[Records drawn from a dataset]
┄┄┄┄┄┄
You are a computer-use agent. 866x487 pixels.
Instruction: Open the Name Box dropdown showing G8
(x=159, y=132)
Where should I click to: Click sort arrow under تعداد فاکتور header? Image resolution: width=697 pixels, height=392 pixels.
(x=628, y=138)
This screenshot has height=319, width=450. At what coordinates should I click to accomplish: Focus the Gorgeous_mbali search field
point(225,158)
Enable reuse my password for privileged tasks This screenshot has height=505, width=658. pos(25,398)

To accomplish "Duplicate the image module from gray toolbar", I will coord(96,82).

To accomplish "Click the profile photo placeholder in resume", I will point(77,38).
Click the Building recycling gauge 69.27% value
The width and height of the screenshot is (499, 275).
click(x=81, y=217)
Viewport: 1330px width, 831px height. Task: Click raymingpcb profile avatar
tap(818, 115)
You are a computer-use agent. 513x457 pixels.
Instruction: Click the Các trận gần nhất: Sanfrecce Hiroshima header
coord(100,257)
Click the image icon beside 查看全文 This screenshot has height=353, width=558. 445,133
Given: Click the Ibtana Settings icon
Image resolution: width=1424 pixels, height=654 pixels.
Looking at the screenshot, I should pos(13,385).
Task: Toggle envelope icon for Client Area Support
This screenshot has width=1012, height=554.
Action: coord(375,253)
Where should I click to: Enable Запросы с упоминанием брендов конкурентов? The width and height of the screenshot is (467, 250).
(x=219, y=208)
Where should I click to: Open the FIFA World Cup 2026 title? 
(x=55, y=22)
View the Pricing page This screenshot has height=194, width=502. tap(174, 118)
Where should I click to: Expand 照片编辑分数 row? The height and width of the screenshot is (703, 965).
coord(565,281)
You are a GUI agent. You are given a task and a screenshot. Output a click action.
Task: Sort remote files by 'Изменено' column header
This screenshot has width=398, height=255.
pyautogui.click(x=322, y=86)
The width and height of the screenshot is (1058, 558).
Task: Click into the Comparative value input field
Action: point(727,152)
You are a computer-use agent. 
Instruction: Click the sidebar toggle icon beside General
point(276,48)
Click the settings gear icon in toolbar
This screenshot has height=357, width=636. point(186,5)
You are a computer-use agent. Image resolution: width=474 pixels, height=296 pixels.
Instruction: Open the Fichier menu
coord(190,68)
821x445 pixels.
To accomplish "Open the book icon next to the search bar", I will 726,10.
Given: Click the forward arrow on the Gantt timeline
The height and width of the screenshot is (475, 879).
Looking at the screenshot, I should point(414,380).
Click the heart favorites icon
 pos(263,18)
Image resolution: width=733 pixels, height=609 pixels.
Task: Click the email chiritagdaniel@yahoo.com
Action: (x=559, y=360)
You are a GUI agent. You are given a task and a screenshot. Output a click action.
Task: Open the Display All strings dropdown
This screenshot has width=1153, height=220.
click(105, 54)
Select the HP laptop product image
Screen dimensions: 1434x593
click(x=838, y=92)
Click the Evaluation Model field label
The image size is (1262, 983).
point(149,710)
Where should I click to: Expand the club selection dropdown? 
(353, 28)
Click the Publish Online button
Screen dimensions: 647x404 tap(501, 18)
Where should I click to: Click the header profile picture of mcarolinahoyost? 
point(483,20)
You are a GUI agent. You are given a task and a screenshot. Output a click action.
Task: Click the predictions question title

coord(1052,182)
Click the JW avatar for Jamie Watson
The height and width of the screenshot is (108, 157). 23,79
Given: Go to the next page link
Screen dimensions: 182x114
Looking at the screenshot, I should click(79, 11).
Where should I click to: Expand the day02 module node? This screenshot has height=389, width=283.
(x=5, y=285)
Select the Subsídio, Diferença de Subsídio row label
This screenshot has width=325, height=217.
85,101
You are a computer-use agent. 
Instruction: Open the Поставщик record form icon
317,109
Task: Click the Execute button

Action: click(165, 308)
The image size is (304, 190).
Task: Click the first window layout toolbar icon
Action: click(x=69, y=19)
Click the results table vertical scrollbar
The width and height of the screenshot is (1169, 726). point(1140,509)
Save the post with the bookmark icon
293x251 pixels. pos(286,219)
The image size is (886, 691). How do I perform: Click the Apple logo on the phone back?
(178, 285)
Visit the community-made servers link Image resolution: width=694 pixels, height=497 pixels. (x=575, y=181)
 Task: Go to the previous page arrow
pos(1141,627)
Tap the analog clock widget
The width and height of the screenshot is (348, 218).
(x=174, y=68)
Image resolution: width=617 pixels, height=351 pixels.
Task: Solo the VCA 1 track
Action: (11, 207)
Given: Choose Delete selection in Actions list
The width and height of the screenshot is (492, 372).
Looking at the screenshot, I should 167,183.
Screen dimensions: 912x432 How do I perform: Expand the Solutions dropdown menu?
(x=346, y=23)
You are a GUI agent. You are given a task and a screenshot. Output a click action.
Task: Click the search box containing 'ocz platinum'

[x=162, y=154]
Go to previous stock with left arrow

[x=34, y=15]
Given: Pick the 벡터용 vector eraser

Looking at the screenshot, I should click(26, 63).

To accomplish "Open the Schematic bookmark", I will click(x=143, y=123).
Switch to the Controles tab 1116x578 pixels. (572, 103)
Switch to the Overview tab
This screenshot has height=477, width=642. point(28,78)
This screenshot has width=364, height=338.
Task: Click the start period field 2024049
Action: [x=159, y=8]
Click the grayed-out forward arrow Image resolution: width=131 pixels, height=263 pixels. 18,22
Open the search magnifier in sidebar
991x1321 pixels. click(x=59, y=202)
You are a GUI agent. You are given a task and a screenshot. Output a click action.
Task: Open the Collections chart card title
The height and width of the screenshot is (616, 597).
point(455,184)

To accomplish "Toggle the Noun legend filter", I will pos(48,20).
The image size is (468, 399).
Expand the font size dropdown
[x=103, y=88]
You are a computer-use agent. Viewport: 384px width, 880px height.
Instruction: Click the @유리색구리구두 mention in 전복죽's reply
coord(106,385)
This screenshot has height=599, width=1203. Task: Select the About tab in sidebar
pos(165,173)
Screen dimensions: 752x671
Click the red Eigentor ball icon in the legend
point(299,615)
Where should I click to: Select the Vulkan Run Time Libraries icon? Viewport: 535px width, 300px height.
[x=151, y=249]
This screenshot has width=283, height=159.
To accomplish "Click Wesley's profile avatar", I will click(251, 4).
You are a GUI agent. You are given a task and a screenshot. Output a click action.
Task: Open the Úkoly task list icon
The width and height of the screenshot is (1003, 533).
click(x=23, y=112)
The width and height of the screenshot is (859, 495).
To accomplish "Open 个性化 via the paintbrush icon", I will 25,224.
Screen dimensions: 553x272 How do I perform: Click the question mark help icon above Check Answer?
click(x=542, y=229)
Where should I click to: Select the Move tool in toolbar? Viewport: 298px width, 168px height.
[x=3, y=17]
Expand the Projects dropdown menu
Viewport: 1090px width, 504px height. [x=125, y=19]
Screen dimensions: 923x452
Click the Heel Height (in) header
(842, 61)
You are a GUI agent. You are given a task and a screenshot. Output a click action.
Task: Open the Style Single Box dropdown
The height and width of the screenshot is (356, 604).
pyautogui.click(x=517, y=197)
┄┄┄┄┄┄
◆ What you are asked to do
Whenever the word "next" occurs in a line above, copy that line.

◆ Answer space
To accomplish "Open the book icon next to the search bar", I will 726,10.
Given: Go to the next page link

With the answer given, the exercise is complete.